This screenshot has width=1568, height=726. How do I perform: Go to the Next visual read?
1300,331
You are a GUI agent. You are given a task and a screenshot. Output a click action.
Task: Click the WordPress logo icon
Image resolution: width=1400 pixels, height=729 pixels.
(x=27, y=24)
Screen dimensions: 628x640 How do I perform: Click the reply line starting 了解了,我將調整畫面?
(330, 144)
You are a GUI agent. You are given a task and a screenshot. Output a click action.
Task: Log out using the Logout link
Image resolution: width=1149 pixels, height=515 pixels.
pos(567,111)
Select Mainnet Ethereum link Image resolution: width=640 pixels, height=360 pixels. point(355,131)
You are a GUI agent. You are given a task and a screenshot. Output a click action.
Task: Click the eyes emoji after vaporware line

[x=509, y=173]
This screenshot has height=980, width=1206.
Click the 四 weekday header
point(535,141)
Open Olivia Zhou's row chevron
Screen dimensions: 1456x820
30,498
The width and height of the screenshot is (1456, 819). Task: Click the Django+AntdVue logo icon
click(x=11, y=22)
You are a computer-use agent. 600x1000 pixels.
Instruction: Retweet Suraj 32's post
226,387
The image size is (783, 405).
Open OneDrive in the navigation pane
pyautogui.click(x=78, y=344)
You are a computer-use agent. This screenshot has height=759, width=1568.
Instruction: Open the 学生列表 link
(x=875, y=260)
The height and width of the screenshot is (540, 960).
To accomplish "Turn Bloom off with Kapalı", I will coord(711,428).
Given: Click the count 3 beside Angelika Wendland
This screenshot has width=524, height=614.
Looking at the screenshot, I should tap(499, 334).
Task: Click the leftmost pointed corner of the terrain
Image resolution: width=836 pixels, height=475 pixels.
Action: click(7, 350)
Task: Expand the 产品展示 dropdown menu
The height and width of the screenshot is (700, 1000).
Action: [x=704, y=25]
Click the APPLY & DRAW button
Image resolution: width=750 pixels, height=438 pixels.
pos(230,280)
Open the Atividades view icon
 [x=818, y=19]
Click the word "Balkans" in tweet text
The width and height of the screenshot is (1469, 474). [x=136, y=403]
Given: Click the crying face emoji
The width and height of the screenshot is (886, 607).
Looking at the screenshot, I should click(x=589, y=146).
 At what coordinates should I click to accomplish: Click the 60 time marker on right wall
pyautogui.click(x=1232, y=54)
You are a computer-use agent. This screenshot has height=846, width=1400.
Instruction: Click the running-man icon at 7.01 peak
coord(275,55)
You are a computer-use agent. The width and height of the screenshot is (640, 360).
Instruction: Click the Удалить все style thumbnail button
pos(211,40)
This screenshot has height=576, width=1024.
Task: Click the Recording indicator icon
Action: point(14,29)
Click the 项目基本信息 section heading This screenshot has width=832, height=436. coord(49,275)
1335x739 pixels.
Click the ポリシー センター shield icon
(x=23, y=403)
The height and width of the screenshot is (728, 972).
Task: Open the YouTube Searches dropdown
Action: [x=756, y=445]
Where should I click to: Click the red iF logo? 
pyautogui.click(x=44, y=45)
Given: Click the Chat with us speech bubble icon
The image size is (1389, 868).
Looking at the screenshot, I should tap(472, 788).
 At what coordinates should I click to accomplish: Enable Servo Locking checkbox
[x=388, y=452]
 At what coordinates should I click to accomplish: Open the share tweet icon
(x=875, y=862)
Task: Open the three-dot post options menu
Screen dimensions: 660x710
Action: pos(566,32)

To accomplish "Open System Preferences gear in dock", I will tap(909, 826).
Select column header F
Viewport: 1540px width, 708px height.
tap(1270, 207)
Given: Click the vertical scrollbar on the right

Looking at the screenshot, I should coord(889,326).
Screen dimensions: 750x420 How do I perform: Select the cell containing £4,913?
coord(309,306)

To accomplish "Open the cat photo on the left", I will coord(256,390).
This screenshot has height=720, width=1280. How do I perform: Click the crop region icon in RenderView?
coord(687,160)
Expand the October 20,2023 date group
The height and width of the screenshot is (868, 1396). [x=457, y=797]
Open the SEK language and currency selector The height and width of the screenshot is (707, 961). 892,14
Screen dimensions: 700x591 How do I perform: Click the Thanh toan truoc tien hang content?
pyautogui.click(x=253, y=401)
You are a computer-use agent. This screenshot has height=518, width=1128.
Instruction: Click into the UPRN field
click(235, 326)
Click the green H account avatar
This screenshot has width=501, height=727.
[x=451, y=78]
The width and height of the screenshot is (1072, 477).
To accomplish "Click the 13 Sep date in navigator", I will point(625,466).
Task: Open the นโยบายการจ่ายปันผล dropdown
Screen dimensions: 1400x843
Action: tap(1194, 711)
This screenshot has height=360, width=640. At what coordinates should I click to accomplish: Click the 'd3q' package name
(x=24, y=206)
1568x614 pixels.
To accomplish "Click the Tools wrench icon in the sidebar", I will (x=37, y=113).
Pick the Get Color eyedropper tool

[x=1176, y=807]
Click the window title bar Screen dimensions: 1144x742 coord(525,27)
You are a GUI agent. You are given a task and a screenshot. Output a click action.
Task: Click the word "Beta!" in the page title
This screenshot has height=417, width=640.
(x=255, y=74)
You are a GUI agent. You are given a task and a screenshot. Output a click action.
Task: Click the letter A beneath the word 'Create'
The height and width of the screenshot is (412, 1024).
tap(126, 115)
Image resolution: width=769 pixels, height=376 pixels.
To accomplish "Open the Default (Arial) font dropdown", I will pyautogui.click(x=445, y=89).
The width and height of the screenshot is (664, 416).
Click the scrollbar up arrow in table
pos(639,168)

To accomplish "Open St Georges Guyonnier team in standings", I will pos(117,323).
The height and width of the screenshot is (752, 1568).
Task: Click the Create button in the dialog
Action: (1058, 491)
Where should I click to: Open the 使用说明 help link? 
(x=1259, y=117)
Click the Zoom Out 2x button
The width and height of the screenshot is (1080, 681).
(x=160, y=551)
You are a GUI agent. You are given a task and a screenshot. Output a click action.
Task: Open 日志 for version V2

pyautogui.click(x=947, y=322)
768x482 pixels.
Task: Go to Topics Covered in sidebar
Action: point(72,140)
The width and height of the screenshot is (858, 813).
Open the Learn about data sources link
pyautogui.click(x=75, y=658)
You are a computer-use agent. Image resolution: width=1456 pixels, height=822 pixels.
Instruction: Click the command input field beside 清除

· · ·

WHAT TO WORK ON –
Scale the material from its start through the line containing "(x=27, y=24)", both included, and write out every line again with the requests. Multiply each answer coordinate by 1.2 and round to a whole number, with halves going up, but leave every number in the requests unchanged.

WRITTEN REPLY –
This screenshot has width=1568, height=726. How do I perform: Go to the Next visual read?
1560,397
You are a GUI agent. You are given a task and a screenshot. Output a click action.
Task: Click the WordPress logo icon
Image resolution: width=1400 pixels, height=729 pixels.
(x=32, y=29)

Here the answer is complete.